Private Mortgages
So the happy days of having achieved home ownership have long gone from you. Now it is about keeping your head above water and with this, that, or the other, a financial booster from a company that does private mortgages sounds like just what the doctor ordered. Or does it? Of course to really know, you first have to determine if you have enough equity in your home for private investor to offer a loan to you.
Most of us are familiar with the public conventional prime and sub-prime loans made to borrowers as mortgages through banks and financial institutions. Such loans are scrutinized from the borrower’s income-to-debt ratios, one’s creditworthiness, and the home’s value. Such loans also take quite a while to process, typically 60 to 90 days.

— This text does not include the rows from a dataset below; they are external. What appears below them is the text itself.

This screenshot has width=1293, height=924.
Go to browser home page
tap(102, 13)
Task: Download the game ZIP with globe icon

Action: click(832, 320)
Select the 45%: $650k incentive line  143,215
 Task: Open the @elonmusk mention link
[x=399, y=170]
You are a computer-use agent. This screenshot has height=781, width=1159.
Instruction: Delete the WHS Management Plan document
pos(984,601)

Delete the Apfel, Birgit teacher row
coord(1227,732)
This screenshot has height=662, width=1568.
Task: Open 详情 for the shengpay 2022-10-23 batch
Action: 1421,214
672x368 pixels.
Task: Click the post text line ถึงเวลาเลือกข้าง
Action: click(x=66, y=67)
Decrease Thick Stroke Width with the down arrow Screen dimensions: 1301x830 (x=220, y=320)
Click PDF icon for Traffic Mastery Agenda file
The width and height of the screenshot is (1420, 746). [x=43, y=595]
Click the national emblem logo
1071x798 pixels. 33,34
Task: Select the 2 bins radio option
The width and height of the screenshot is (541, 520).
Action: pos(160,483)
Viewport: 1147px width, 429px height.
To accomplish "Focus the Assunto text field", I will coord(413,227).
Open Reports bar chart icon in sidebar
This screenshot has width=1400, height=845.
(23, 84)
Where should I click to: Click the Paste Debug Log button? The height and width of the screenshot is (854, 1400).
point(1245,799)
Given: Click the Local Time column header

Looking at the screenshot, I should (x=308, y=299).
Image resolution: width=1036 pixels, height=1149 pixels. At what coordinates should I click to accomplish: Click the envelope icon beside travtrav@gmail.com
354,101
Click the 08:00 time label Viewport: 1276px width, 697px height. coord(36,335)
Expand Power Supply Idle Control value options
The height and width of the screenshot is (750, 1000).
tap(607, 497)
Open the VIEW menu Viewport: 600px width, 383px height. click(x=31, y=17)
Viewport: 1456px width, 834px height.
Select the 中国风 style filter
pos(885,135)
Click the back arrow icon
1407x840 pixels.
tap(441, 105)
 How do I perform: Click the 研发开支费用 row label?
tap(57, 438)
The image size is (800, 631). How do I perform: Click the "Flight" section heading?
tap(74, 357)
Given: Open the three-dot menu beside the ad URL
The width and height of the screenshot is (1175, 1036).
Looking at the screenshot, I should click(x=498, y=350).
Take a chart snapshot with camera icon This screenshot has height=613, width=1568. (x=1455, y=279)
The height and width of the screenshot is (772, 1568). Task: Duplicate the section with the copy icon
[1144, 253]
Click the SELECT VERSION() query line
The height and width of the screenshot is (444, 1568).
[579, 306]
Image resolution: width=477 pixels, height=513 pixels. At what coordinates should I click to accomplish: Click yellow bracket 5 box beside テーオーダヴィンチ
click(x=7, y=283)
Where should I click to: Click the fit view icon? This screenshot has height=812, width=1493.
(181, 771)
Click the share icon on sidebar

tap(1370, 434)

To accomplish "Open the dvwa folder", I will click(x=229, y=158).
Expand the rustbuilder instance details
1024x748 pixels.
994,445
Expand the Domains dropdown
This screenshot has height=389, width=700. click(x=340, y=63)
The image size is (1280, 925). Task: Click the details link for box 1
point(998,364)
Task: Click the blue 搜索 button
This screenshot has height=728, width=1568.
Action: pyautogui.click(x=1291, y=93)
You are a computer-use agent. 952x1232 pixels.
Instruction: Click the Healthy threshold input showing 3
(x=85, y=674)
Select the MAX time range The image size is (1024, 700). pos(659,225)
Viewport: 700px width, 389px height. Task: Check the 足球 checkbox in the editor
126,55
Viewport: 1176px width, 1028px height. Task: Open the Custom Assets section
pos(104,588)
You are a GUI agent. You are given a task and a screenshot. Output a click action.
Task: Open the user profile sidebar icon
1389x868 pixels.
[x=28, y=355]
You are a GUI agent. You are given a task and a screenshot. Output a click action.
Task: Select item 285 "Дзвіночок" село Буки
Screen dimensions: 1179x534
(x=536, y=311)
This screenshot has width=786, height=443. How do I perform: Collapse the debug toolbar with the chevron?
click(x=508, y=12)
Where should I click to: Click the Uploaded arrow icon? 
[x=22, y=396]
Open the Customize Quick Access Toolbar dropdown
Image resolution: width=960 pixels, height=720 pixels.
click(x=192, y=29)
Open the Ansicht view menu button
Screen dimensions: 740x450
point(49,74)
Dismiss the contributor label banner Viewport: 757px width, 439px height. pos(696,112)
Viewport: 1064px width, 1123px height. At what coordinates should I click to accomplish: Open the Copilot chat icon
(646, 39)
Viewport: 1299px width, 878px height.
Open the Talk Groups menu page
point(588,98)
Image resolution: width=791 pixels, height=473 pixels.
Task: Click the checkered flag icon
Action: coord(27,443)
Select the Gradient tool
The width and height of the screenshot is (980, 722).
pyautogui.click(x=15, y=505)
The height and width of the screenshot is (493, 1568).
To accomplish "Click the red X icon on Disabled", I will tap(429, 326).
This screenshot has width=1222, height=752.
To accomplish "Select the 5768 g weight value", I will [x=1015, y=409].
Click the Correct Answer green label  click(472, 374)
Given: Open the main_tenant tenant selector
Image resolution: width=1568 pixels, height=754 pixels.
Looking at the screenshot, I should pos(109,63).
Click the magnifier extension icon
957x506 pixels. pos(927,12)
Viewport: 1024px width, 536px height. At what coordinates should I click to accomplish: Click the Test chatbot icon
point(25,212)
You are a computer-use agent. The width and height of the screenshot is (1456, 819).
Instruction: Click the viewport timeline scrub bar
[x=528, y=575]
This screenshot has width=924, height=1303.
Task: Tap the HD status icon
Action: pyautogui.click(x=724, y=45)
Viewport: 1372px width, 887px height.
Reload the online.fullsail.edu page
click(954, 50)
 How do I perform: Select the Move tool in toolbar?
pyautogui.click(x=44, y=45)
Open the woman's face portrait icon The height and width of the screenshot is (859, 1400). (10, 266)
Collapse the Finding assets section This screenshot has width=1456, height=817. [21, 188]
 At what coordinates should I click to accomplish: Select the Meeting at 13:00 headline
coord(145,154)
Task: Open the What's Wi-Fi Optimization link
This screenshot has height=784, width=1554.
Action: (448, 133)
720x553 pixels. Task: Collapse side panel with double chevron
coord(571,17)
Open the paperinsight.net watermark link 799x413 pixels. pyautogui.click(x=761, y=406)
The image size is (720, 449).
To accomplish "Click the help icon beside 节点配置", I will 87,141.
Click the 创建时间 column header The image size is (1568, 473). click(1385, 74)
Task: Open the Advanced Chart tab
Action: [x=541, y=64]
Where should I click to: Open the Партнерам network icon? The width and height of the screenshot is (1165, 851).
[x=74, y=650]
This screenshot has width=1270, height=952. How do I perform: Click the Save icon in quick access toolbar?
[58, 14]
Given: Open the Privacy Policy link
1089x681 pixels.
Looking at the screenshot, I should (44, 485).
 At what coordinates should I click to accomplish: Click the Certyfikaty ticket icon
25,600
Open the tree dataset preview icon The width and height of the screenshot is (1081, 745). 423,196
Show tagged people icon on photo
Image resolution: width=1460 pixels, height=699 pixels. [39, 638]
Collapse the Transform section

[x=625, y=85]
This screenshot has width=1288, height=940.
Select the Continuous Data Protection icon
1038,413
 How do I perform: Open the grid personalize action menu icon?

The alternative to a conventional mortgage comes from a private mortgages company or individual that issues loan to you and mortgage so long as there is sufficient equity in your home. In this way, your home is collateralized such that in the event you default on paying the mortgage, the lender will be paid back their investment and interest. Loans of this nature are determined rapidly; in literally 24 hours you would have an answer on getting the loan or not.
A private mortgages company charges a premium interest rate since they are not bound by regulation and do issue loans quickly. Interest rates between 11 and 18% are industry standard and apparently accepted as just by the fact that the loan is not bogged down by conventional time-lines and scrutiny of the individual needing the loan and the home’s value. Such scrutiny can result of denial of the loan based on one’s credit history alone. Private mortgages are granted outside of the consideration of one’s credit; they are wholly related to the home’s equity. If equity is not in the home, this type of loan will not work.
One thing to be aware of for a private mortgage is that the payback is demanded in a very short time frame than a conventional loan, typically as little as six months up to two years.